Brunei. Monarchie absolue, Sharia parallèle, économie pétrolière. Pas le premier endroit qui vient à l’esprit quand on parle d’optimisation fiscale ou de structuration entrepreneuriale offshore. Pourtant, certains regardent vers ce sultanat pour des raisons diverses — confidentialité, stabilité politique relative dans la région, absence d’impôt sur le revenu personnel.

Mais attention.

Si vous envisagez d’utiliser une structure corporative à Brunei — que ce soit comme résident ou comme investisseur étranger — il y a une règle que vous devez comprendre immédiatement : l’utilisation abusive des actifs de votre société est un crime pénal. Pas juste une infraction administrative. Un crime.

Laissez-moi être clair. Je ne suis pas là pour vous faire peur. Je suis là pour que vous compreniez exactement ce que signifie «mélanger vos finances personnelles et celles de votre entreprise» dans ce pays. Parce que la ligne entre gestion souple et délit pénal est plus fine que vous ne le pensez.

Le cadre juridique : quand l’abus devient criminel

Brunei applique le principe de la personnalité juridique distincte. Cela veut dire que votre société — même si vous en êtes l’unique actionnaire et directeur — est une entité séparée de vous. Ses actifs ne sont pas les vôtres. Simple sur le papier. Complexe dans la pratique quotidienne.

Deux textes de loi sont essentiels ici :

  • Companies Act (Chapitre 39), Section 157 : impose aux administrateurs d’agir honnêtement dans l’intérêt de la société. Violer cette obligation n’est pas qu’une faute civile. C’est une infraction pénale passible d’amendes ou d’emprisonnement.
  • Penal Code (Chapitre 22), Sections 405 et 409 : qualifient le «Criminal Breach of Trust» (abus de confiance criminel) par les agents, y compris les directeurs. En gros : si vous gérez les biens de la société et que vous les détournez à votre profit personnel, vous entrez dans cette catégorie.

Vous voyez le tableau ? Pas de zone grise administrative. Vous êtes soit clean, soit potentiellement criminel.

Qu’est-ce qui constitue réellement un «abus» ?

Voici où ça devient intéressant. Et rassurant, dans une certaine mesure.

Le seuil légal pour établir la «malhonnêteté» (dishonesty) est élevé.
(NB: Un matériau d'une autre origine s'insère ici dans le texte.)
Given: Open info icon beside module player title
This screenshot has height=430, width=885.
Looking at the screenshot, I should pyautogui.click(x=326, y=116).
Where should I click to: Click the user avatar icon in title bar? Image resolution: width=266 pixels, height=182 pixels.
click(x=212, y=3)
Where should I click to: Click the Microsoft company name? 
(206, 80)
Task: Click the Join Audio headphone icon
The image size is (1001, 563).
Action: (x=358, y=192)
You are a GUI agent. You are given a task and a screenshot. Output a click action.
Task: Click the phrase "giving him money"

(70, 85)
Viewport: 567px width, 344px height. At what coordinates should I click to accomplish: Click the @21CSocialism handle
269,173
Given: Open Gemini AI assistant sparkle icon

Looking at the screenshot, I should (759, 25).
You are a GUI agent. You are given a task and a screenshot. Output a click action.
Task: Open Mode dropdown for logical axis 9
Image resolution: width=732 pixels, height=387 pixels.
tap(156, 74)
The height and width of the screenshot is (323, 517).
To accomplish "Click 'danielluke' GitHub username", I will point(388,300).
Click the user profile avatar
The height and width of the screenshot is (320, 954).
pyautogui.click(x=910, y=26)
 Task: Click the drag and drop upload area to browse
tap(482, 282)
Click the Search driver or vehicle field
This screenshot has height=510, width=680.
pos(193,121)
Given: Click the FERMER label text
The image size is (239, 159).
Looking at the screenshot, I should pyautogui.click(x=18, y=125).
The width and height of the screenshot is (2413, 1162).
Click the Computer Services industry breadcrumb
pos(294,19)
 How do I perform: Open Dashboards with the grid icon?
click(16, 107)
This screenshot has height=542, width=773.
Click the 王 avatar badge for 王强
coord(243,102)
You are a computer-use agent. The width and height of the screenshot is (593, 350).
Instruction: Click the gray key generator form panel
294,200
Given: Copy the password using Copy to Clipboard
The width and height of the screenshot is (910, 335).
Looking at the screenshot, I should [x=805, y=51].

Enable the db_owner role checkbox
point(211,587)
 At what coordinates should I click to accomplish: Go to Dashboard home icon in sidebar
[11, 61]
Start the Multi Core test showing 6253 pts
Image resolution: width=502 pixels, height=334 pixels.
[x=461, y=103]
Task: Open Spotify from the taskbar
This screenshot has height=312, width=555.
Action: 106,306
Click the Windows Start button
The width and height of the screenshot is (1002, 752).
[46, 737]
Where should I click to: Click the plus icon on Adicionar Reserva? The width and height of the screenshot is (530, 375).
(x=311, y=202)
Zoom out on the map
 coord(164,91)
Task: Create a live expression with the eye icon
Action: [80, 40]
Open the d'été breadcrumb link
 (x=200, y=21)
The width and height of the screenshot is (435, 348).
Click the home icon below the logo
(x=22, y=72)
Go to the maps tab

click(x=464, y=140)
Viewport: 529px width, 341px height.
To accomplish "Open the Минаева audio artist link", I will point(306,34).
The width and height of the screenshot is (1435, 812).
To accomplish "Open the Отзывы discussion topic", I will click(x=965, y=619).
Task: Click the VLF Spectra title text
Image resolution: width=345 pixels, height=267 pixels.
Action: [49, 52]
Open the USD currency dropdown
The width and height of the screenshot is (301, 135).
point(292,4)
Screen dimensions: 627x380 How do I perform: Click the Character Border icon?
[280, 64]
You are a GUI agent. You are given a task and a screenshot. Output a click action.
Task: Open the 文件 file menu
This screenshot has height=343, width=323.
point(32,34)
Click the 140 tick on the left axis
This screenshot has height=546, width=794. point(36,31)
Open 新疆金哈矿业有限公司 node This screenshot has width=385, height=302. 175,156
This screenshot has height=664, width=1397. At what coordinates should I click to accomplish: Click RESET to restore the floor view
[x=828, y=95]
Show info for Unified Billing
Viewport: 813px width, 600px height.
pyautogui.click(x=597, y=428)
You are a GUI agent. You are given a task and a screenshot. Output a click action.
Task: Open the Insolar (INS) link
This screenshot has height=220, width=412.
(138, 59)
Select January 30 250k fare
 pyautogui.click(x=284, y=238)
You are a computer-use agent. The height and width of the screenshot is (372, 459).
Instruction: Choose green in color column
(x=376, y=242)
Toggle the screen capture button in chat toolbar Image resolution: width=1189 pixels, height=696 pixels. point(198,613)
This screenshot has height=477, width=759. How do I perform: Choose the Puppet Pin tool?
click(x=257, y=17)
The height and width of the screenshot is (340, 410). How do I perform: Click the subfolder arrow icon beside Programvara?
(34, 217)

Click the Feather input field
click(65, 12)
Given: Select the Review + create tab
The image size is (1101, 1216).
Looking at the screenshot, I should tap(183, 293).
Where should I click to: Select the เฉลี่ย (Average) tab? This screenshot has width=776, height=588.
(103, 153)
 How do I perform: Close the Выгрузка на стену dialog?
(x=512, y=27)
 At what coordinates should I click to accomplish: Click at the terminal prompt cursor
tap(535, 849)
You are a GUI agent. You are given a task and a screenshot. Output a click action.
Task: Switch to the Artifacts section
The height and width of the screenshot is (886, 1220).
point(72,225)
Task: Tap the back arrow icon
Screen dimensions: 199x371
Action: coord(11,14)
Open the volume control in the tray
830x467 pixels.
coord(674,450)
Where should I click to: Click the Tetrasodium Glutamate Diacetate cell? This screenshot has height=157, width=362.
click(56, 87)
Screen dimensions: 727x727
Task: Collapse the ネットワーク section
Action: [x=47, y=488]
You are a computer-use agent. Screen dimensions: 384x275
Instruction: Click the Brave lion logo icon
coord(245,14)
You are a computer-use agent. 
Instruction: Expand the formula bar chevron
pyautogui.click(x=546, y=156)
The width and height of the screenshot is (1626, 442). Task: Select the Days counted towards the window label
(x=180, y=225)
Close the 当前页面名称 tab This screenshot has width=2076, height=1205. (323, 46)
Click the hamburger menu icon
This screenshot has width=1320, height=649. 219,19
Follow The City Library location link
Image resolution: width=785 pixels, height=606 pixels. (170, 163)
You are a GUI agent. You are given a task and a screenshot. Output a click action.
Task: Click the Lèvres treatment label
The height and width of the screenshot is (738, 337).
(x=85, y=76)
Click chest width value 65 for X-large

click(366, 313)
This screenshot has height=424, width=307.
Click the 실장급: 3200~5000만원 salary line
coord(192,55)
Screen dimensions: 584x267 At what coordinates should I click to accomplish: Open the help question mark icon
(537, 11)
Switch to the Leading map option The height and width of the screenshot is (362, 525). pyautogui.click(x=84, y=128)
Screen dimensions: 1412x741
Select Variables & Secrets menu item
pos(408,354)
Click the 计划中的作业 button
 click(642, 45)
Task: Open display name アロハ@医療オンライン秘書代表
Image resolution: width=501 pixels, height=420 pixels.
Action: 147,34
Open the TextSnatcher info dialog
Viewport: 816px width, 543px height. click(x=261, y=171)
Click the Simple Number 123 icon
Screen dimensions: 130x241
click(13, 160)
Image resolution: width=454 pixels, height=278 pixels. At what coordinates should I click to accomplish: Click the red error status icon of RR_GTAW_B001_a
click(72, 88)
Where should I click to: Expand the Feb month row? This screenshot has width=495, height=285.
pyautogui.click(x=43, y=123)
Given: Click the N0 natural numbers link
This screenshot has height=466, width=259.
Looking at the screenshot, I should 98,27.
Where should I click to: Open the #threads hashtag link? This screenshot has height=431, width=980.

Si votre société est solvable — c’est-à-dire qu’elle peut payer ses dettes et n’a pas de créanciers lésés — et que vous n’avez pas fraudé les autorités fiscales ou d’autres tiers, prouver l’intention criminelle nécessaire à une poursuite est difficile en pratique.

Traduction : un directeur unique qui paie son loyer personnel via le compte de la société n’ira probablement pas en prison si :

  • La société a les fonds pour couvrir ses obligations.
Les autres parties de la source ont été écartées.